EXERCISE OBJECTIVE:
Would you give the entries again word for word, with no pictures in the copy?

[Stored records]

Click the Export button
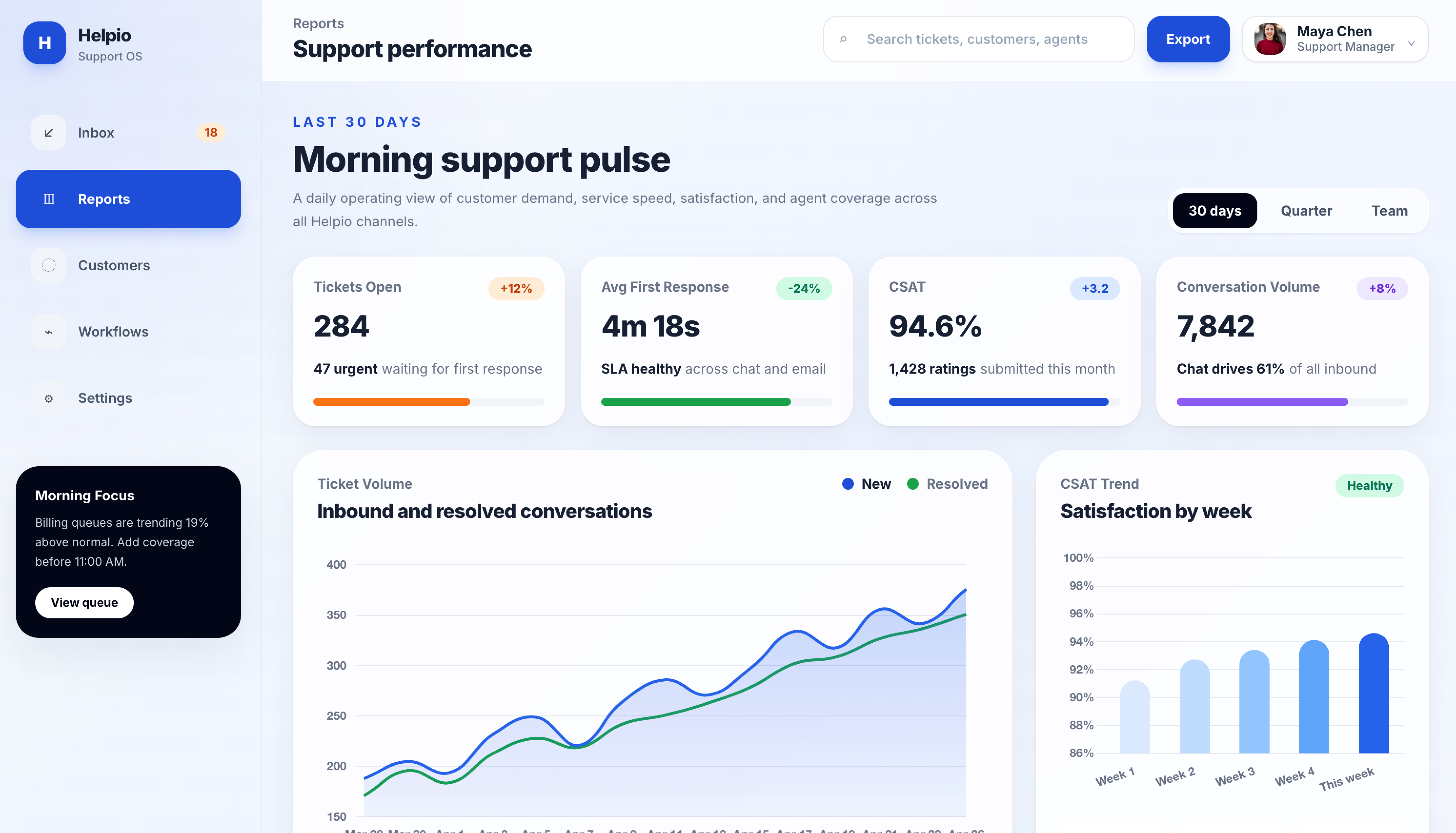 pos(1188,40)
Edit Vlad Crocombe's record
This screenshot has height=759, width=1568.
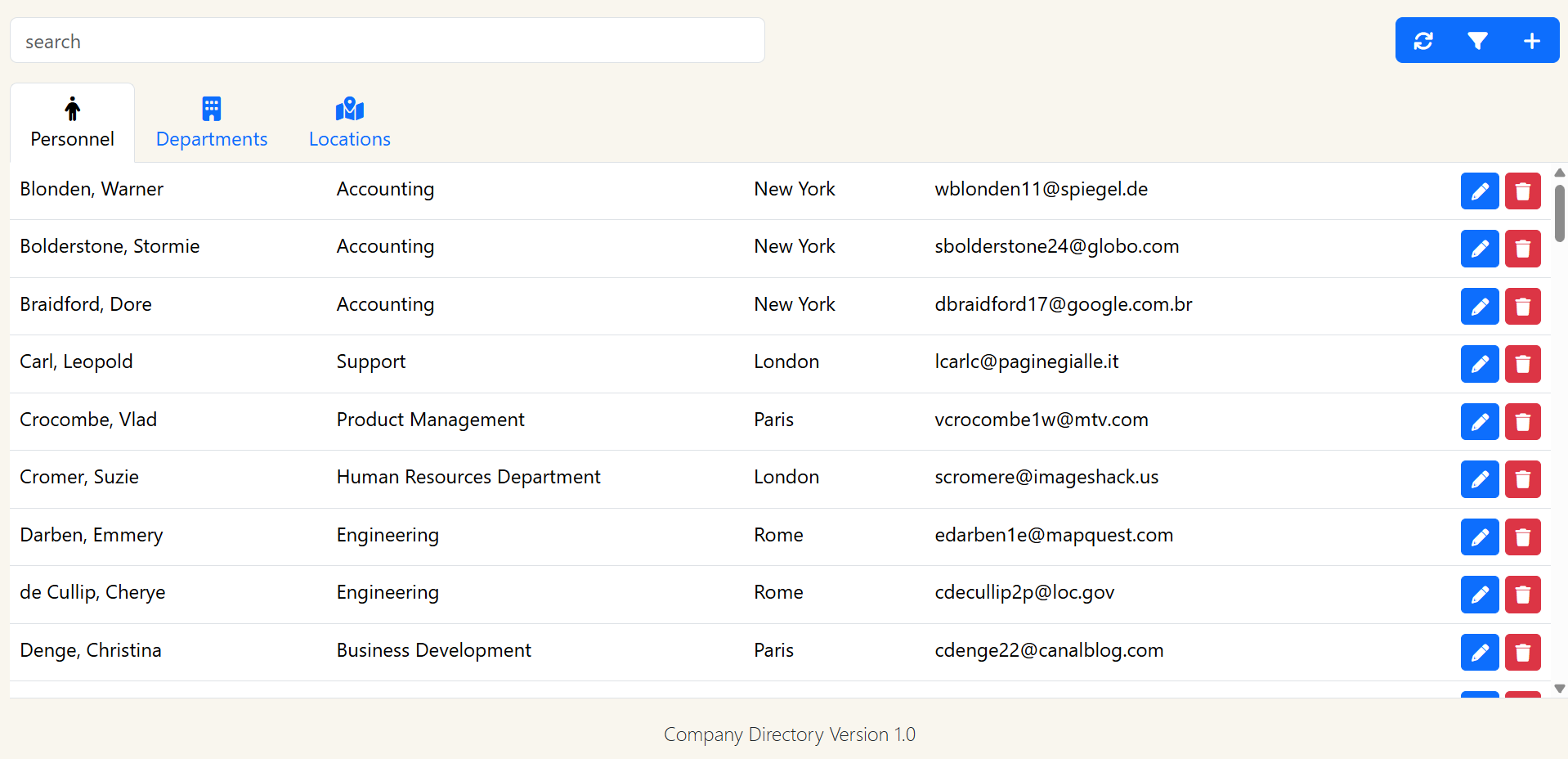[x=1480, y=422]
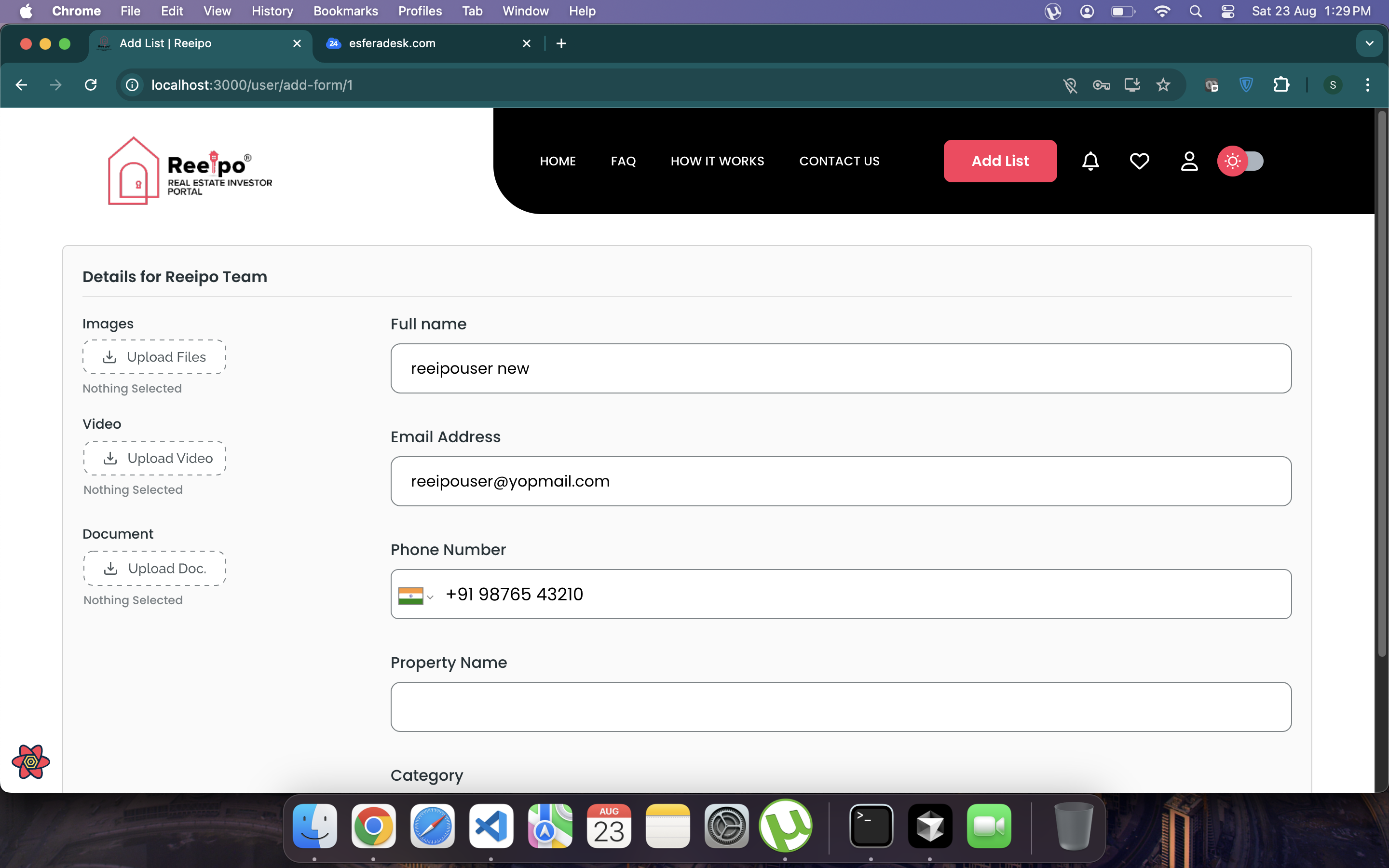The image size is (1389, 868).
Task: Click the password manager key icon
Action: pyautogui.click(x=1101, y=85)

OUTPUT FOR THIS TASK:
Click the Export button
 pos(1188,40)
Edit Vlad Crocombe's record
This screenshot has height=759, width=1568.
[x=1480, y=422]
The image size is (1389, 868).
Task: Click the password manager key icon
Action: pyautogui.click(x=1101, y=85)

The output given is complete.